NCPA - National Center for Policy Analysis

Federal Government Pursues its Own Accounting Tricks

July 16, 2002

If the government kept its books the way companies are supposed to, the bottom line would look far worse than it already does, experts note.

The Office of Management and Budget has just admitted that the deficit for the current fiscal year is going to be more than 50 percent bigger than previously acknowledged -- $165 billion, instead of $106 billion optimistically claimed just five months ago.

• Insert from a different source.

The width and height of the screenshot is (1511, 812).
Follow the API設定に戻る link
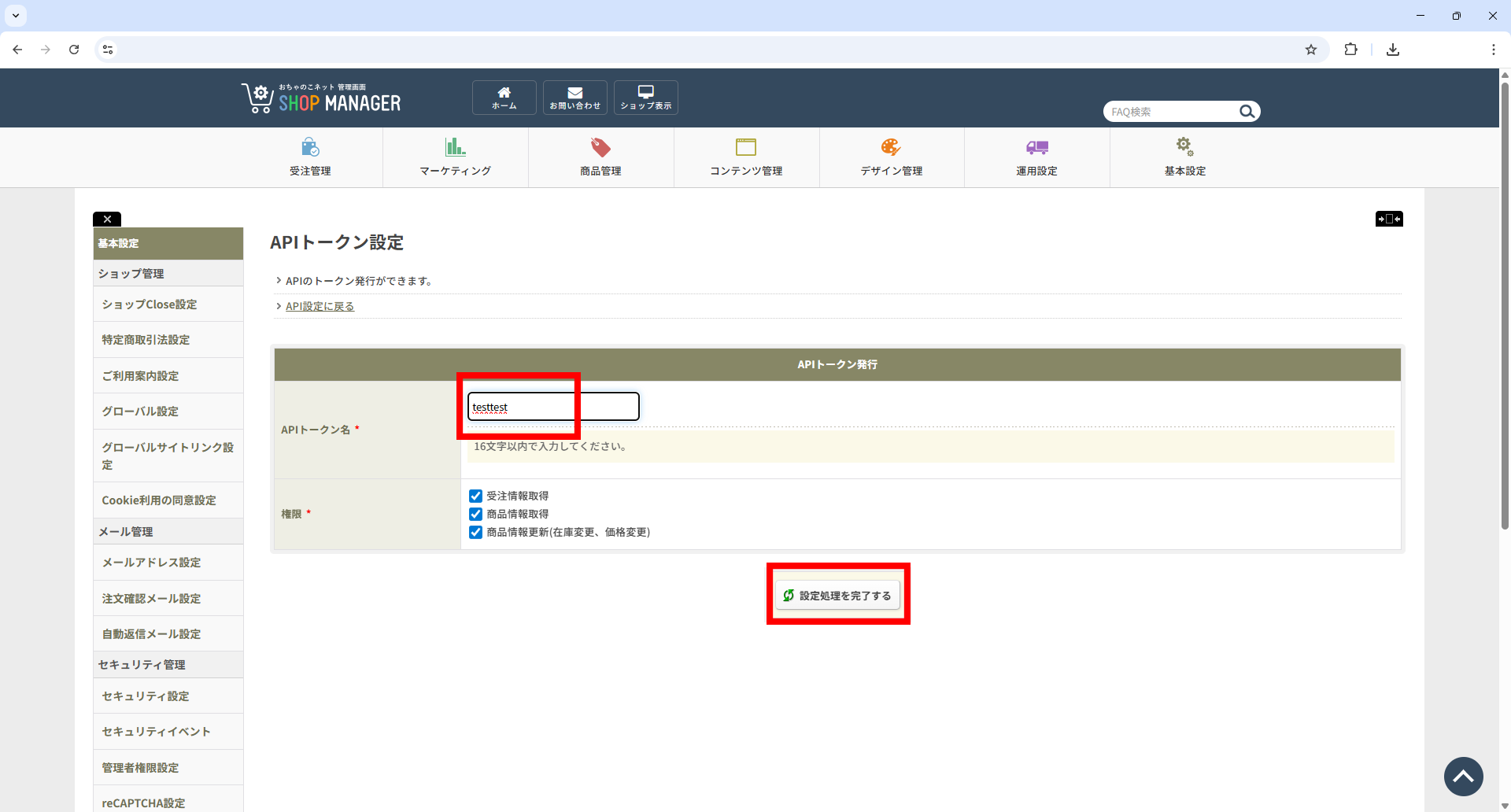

  • Last year's $127 billion surplus should actually have been a $515 billion deficit -- because the government doesn't book expenses as they are incurred, as businesses are supposed to do, but when payment is actually made.
  • For example, Congress wouldn't have been able to hide a $389 billion dollar boost in military retirees' health benefits or other expenses approved last year just because the payments were not made immediately.
  • Since 1998, administrations have compiled a little-noticed alternative report that tries to reconcile government spending using real-world accounting standards.
  • But the General Accounting Office says the bookkeeping is still too shoddy to get an auditor's seal of approval.

The 2001 report shows $17.3 billion in money that simply couldn't be accounted for. That alone is more than the annual revenues of all but the biggest U.S. corporations.

And that doesn't include the future liabilities of the Social Security program -- the government's biggest unfunded function.